If harmful mutations interact synergistically — that is, enhance the effects of each other — then sex can potentially pay the two-fold cost it imposes over asexual reproduction by purging lineages of harmful mutations. Here’s how. If possessing either mutation A or B alone merely lowers fitness (survival plus reproduction), these mutations may hang around in lineages for a while and continually lower the fitness of all individuals in that lineage, constantly dragging each individual down. Synergy between the mutations provides a way out of this. In the most extreme case, individuals that get a double dose, or multiple doses, of mutations are absolutely unviable, and die right away. In this case, a whole clutch of bad mutations can be wiped out in one go. At the same time, other offspring may, through the luck of sexual inheritance, be mutation free — in which case, the bad genes have be removed from that lineage. This is a potentially powerful benefit for maintaining sexual reproduction.

One obvious question in light of all this is whether epistatic interactions between mutations are typically positive, neutral or negative. The answer is that in experiments you see all sorts of interactions, which hasn’t exactly helped to clarify what role epistatic interactions might play in the evolution of sex.

Previous work using computational models of evolution has suggested that natural selection can shape the nature of epistatic interactions, so under some (artificial) selective regimes natural selection can favour positive (antagonistic) epistasis, and in another negative (synergistic) epistasis. One way that the evolution of epistasis can be affected is if the genomes of organisms — that is, their entire collection of genes — and the networks of protein products they encode are selected to be ‘robust’. Robust in this sense means being insensitive to the effects of mutations. Selecting for robustness affects the nature of epistatic interactions.

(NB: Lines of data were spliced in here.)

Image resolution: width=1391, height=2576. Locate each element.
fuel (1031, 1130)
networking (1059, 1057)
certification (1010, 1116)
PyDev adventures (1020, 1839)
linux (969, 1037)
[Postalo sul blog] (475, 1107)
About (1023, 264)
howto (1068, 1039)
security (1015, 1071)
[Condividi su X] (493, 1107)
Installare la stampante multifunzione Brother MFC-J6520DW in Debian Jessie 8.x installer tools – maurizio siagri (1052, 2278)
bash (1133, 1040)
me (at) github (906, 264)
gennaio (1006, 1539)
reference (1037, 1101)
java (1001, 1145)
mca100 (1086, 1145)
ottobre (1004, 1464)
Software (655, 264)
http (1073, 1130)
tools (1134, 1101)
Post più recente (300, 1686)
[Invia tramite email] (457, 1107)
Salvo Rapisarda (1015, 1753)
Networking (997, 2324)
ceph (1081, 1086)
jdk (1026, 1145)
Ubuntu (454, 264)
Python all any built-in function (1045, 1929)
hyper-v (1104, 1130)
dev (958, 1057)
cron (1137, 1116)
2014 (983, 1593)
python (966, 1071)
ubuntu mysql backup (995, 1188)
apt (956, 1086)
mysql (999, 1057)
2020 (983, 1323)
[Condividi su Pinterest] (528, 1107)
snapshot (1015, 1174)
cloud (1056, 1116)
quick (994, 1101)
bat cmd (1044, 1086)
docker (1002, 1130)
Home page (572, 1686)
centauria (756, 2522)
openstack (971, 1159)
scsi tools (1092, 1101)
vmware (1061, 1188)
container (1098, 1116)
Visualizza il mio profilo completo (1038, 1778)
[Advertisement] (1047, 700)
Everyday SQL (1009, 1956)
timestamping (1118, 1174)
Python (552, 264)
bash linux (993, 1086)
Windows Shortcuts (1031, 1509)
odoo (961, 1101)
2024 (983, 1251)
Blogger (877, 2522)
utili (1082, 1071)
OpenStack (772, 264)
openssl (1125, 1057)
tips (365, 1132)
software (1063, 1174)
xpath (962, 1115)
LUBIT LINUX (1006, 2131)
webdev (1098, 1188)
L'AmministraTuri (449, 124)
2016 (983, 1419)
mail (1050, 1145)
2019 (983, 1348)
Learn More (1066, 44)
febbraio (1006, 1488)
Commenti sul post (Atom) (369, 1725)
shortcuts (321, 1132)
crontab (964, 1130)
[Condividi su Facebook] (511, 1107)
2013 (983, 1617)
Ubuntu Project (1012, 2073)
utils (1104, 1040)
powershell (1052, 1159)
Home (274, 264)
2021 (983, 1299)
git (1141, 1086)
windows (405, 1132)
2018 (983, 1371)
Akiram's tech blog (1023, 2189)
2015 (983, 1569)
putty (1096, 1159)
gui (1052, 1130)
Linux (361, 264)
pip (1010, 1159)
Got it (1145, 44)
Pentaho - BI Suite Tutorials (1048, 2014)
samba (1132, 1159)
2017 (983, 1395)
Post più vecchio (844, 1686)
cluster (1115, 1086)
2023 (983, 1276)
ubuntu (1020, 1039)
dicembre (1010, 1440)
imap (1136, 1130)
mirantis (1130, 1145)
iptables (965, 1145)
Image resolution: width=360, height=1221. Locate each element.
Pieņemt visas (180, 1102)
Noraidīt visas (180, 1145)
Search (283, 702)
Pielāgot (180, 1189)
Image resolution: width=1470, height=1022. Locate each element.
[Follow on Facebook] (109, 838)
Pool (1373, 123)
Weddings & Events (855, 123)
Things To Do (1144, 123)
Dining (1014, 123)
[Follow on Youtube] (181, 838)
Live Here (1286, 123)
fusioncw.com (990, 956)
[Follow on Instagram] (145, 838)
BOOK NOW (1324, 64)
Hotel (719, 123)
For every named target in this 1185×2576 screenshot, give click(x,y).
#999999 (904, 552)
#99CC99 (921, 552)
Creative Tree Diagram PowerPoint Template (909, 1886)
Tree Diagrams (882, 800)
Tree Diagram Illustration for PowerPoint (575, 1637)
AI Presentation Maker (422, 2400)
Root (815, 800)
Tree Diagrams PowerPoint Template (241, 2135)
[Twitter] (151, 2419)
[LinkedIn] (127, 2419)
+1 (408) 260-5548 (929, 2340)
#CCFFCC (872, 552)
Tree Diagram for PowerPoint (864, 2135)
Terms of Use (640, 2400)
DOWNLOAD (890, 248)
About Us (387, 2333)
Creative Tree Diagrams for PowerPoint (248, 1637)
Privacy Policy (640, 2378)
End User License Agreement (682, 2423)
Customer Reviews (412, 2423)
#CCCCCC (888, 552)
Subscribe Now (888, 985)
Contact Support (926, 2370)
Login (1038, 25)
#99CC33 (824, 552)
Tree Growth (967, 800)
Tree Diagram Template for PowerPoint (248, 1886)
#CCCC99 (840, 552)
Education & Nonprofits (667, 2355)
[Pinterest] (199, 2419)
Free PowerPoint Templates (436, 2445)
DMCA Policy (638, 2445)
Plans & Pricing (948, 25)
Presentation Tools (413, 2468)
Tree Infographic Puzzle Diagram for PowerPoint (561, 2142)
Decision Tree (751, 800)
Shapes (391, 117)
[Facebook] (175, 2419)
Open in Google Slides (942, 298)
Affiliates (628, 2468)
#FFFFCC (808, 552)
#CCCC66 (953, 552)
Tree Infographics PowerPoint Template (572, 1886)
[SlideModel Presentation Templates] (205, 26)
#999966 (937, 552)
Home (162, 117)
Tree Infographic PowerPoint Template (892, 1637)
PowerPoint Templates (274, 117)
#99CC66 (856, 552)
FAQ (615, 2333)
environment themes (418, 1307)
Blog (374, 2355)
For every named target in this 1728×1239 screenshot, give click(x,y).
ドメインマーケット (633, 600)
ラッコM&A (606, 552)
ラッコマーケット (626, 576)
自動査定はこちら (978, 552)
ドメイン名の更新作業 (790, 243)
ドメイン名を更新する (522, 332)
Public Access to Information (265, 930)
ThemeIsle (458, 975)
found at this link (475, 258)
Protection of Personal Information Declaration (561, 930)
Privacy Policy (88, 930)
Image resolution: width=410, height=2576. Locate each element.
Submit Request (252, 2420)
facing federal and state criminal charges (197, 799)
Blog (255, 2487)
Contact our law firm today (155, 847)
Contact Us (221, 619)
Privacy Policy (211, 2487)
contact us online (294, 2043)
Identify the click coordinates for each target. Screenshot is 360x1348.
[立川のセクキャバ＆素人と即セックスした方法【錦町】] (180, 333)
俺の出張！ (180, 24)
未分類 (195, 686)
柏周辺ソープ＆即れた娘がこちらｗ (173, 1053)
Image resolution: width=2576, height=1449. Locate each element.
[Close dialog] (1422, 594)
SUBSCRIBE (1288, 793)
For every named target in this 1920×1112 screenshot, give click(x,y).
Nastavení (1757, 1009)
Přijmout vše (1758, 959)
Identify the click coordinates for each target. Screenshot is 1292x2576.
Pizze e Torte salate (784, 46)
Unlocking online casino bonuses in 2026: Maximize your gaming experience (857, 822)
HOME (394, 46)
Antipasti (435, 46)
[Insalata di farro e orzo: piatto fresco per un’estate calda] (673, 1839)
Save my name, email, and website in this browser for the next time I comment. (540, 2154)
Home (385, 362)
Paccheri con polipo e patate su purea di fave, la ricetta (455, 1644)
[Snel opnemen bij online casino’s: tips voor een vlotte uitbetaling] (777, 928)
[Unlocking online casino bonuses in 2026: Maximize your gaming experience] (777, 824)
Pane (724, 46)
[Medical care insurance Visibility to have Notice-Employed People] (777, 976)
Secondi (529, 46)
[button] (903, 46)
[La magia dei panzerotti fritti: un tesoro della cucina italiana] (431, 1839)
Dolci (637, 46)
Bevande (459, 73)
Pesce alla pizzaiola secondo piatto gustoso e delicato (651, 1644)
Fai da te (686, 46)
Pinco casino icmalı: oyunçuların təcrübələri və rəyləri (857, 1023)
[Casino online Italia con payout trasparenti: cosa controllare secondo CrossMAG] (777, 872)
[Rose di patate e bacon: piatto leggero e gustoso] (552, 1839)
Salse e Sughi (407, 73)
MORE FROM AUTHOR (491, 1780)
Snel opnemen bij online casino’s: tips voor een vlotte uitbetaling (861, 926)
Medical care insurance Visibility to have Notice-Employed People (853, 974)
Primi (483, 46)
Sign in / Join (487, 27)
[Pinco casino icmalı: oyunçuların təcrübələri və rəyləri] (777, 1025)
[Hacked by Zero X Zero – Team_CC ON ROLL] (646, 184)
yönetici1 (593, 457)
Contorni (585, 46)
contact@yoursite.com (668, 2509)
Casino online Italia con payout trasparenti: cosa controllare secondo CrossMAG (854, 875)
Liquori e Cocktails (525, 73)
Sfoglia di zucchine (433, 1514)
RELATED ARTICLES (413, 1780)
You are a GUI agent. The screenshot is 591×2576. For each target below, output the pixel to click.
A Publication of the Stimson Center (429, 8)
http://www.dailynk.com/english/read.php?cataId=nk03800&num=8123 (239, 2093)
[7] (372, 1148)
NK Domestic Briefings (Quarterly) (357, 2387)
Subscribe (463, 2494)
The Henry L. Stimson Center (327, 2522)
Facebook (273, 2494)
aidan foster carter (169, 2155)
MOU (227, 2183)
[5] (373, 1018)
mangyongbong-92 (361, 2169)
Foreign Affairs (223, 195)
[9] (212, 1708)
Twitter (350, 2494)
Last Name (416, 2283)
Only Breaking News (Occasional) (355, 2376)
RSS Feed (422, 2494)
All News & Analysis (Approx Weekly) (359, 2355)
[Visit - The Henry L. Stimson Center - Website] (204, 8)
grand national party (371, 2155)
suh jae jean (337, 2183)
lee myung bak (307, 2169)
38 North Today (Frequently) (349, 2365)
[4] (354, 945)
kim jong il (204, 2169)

Robustness is a good design feature: if you’ve got a complex system with lots of interacting parts, you don’t want the fate of the entire system to be placed in the hands of every single part. It’s good to have some mechanism for coping when parts go wrong.

It turns out that if you select for robustness in computer simulations, you produce as a correlated response increased negative (synergistic) epistasis. Another way of saying this is that robustness is negatively correlated with the ‘direction of epistasis’: when robustness is positive, epistasis is negative (taking positive and negative to represent different directions)*.

Genomes in sexually reproducing species do not only need to be robust against mutations. They also need to be robust against the genetic shuffling that occurs between generations when sperm and eggs recombine and mix their genes, process that is characteristic of sexual reproduction. This is ‘recombinational’ robustness. It has been proposed that sexual reproduction, which essentially means more recombination, imposes stronger selection for genetic robustness than asexual reproduction does.

And this is where the new study comes in — it probes this very idea. It’s not an experiment, at least not in the sense of involving real organisms with real genes. Instead, the researchers have used a computational model of artificial gene networks to get some purchase on whether sex (or recombination) selects for increased robustness.

The details of the model used in the new paper are complicated, but a few salient points should be noted. The model basically simulates a population of individuals (actually gene networks), and there is a certain amount of genetic variation between ‘individuals’ for evolution to work on. Individuals can also mutate to create new variation, and in sexual versions of the population recombination between individuals (mixing up of parental genes) takes place.

This model has previously been shown to produce, or evolve, genetic robustness if the gene networks are selected on the basis of whether they produce stable patterns of gene expression. Genes encode protein products, and these can in turn affect the activity of other genes (and sometimes also the activity of the genes encoding them). Genetic networks evolve to produce patterns of gene expression that achieve functional ends, like building limbs and regulating our metabolism. If these are easily perturbed they’ll have difficulty producing the desired outcome. And so gene-expression patterns should be stable, or at least respond in appropriate ways when perturbed, to produce functional organisms, or at least functional gene networks. When gene networks that produce stable gene-expression patterns are selected for, robustness emerges — that is, the networks evolve the capacity to maintain stable patterns of gene expression if the face of perturbations.

In this particular application of the model, the role of recombination in producing robustness was explored, using gene networks selected for their capacity to produce stable gene-expression patterns. What’s more, the researchers also looked at whether recombination, through producing robustness, could influence the direction of epistatic interactions (that is, whether there were positive, neutral or negative) that evolved.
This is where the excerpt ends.